Study questions —
• A. Set down the passage of the article on NCR's acquisition of Cardtronics from "For NCR, the" up to and including "machines, Crone says.", word for word.
• B. In the article on NCR's acquisition of Cardtronics, how many machines does the Allpoint network include?

:: Text passage

Now that NCR Corp. has reached an agreement to acquire Cardtronics plc, speculation is growing about what NCR plans to do with the new assets, specifically the 285,000 ATMs Cardtronics operates and its transaction-processing business.
For NCR, the value in the acquisition lies not in Cardtronics’ ATMs themselves, but in the retail locations where they are deployed. These locations are valuable endpoints to reach the customers of fintechs, neobanks, and challenger banks that lack branches to provide their customers more than access to their accounts, argues Richard Crone, principal at Crone Consulting LLC, a San Carlos, Calif.-based payments-consulting firm.
Replacing those ATMs with new models that support such functionality as cardless cash access, mobile payments, and digital account opening would position them to attract new clients that would pay NCR recurring revenues for access to those machines, Crone says.
“NCR is buying an aging distribution network of 285,000 physical retail endpoints, and, as with any real-estate investment, its value is based on location, location, location,” Crone says. “NCR has a manufacturing and processing engine, dramatically underutilized, where the marginal cost is zero for reinvesting in an ATM distribution network where every net new transaction is accretive and profitable.”
To support his argument, Crone points to the decline of cash withdrawals from ATMs during the Covid-19 pandemic. For example, LINK, the United Kingdom’s largest ATM network, reports that cash withdrawals have declined by 60% during the pandemic.
“LINK’s conclusion is that a review of its business model may be necessary,” says Crone. “By acquiring Cardtronics, NCR is moving from an indirect to a preemptive distribution strategy to serve end users directly and reduce their dependence on legacy financial institutions as the only distribution channel for their transaction-processing services. The move can be justified because the ultimate utility of any funded account is access to cash, a requirement not likely to go away any time soon.”
NCR could not be reached for comment about its plans for the Cardtronics assets.
While Crone’s theory is plausible, replacing all of the Cardtronics ATMs would be a capital-intensive proposition, observers say. Alternatively, the value of the Cardtronics retail ATM locations is that they provide NCR with a window to offer its processing services to the retailers where those ATMs sit and to the financial institutions that deploy them, says Sam Ditzion, chief executive of Tremont Capital Group, a Boston-based advisory firm specializing in the ATM and payments industries.
“The real attraction of Cardtronics for NCR is the introduction to financial institutions and retailers for its transaction-processing services,” Ditzion says. “NCR currently doesn’t provide that and this deal gives them that capability in a significant way.”
Ditzion doesn’t disagree that the Cardtronics acquisition opens the door for NCR to directly provide consumers with more digital financial services through Cardtronics’ ATM network, which includes the Allpoint network, the largest independently operated ATM network with 55,000 machines. He sees NCR’s move as part of a long-term strategy. “The possibilities opened up by transaction processing and access to surcharge-free networks is the real attraction,” Ditzion says.

::::
:: Raw data

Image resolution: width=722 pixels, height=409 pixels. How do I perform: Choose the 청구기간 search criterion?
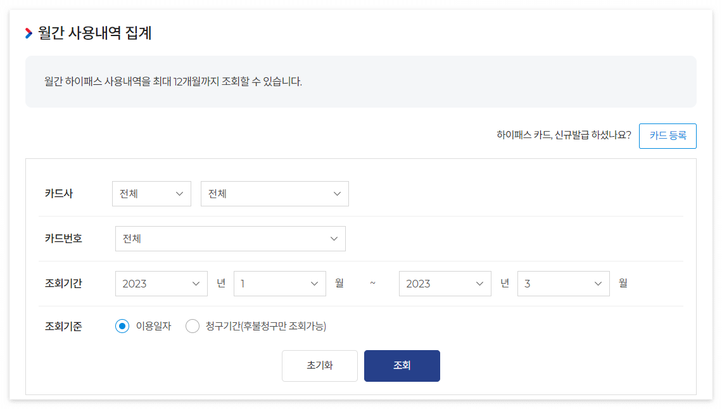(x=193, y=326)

::::
:: Raw data

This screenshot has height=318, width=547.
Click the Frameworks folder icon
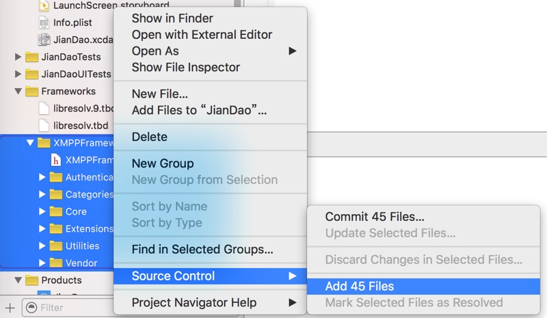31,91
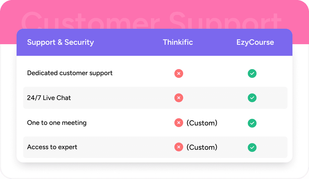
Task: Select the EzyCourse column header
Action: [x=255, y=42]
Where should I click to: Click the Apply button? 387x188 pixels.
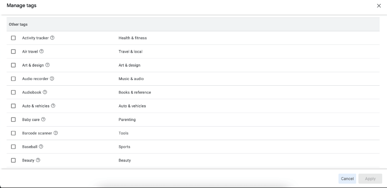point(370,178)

::::

Solutions to the tasks —
• A.
For NCR, the value in the acquisition lies not in Cardtronics’ ATMs themselves, but in the retail locations where they are deployed. These locations are valuable endpoints to reach the customers of fintechs, neobanks, and challenger banks that lack branches to provide their customers more than access to their accounts, argues Richard Crone, principal at Crone Consulting LLC, a San Carlos, Calif.-based payments-consulting firm.
Replacing those ATMs with new models that support such functionality as cardless cash access, mobile payments, and digital account opening would position them to attract new clients that would pay NCR recurring revenues for access to those machines, Crone says.

• B. 55,000 machines.